§ **Given passage**:
-- BEGIN --

Whoopedy-do. That doesn't change the fact that it doesn't affect overall murder rates. Not to mention the fact that as I put in my OP, mass-shootings are very often stopped by armed citizens. Less guns=/= less crime. If you don't believe me, go find a legitimate scientific study that disagrees.
So basically you've created a topic to dictate your view and you'll push aside everyone who disagrees at all? Thats not a discussion and thus makes the topic a waste of space if your not going to take on others opinions.
To clarify, I'm not saying guns should be banned outright, but they do need to be heavily regulated so that those irresponsible and dangerous can't get their hands on them. I also don't believe an assault rifle can be classified as a "defensive weapon". Pistol, maybe, M4A1 never.

And less guns does mean safer streets, I just gave you an example and your reply is "Whoopedy-do", I don't know about you but in my books places being shot up are classified as serious crimes, thus the fact a country full of guns having alot of such incidents vs a country that doesn't have relaxed gun laws not having shootings is evidence proving that our gun laws do protect it's citizens from such dangers. I'm not saying it stops muggings or robbery, (which frankly are less serious crimes than shootings), but they do reduce &/or eliminate shootings.

-- END --

§ **Problems**:
[a] In the gun control exchange, what firearm is said never to be a defensive weapon?
[b] Please rewrite the stretch of the gun control exchange from "So basically you've" through "maybe, M4A1 never.", putting "controlled" in place of "regulated".
[c] Extend the gun control exchange beyond its final sentence.

§ **Given material**:
-- BEGIN --

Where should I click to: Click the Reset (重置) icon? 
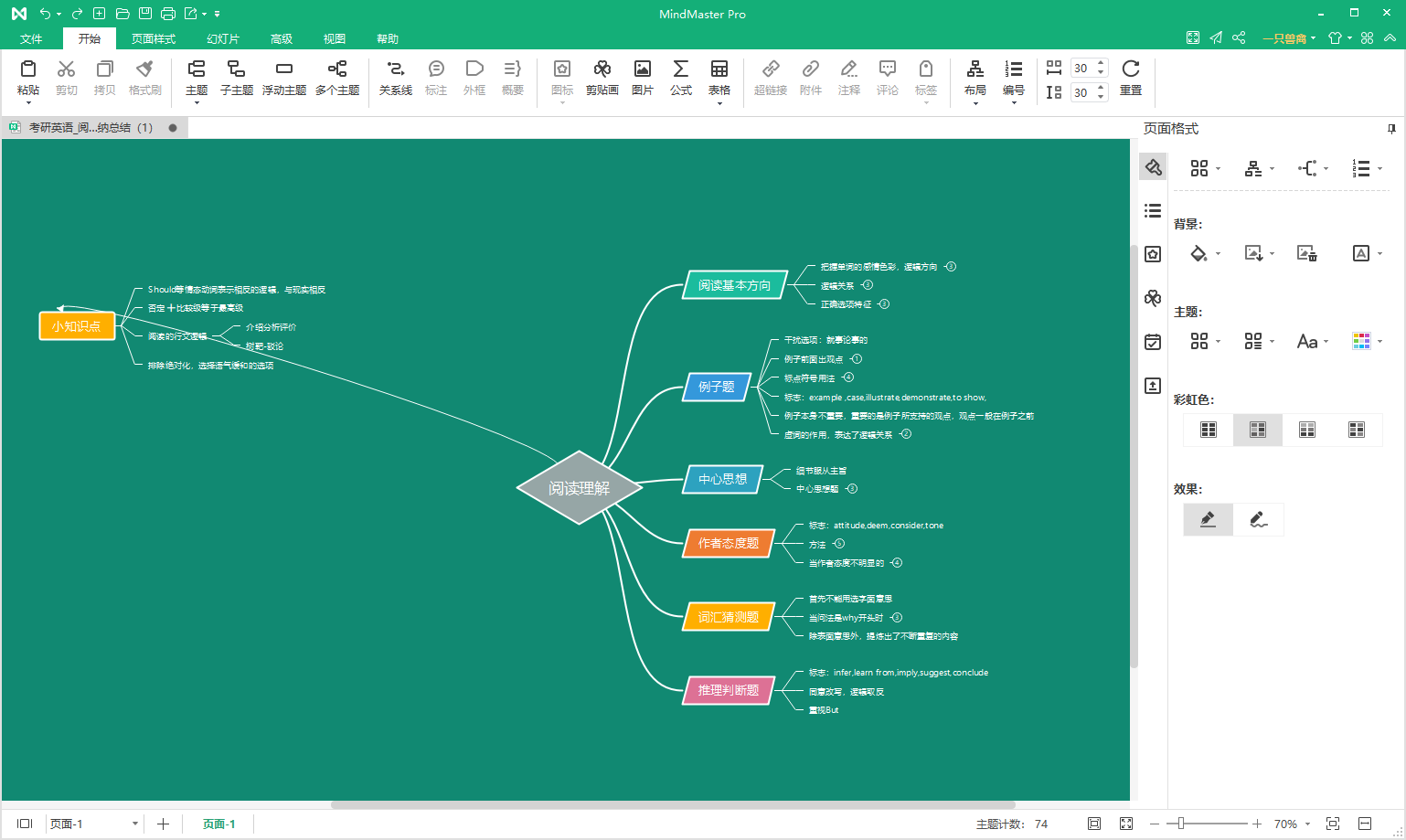tap(1130, 78)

-- END --

§ **Final answers**:
[a] The M4A1.

[b]
So basically you've created a topic to dictate your view and you'll push aside everyone who disagrees at all? Thats not a discussion and thus makes the topic a waste of space if your not going to take on others opinions.
To clarify, I'm not saying guns should be banned outright, but they do need to be heavily controlled so that those irresponsible and dangerous can't get their hands on them. I also don't believe an assault rifle can be classified as a "defensive weapon". Pistol, maybe, M4A1 never.

[c]
Statistics from Australian institute of criminology:
http://www.aic.gov.au/statistics/homicide.aspx

Notice that since the 1990s when our laws were changed that the number of crimes involving guns has dropped drematically, and homicide in general has been going down. So theres statistical proof that in Australia the guns laws have made a clear difference.
Would you suggest I accept the assertion that gravity is a lie without any evidence. I am willing to listen to any argument, but one that just states an opinion which directly contradicts all of the scientific evidence I can find isn't valid. I'm not just going to say, ok you must be right, just because you say so.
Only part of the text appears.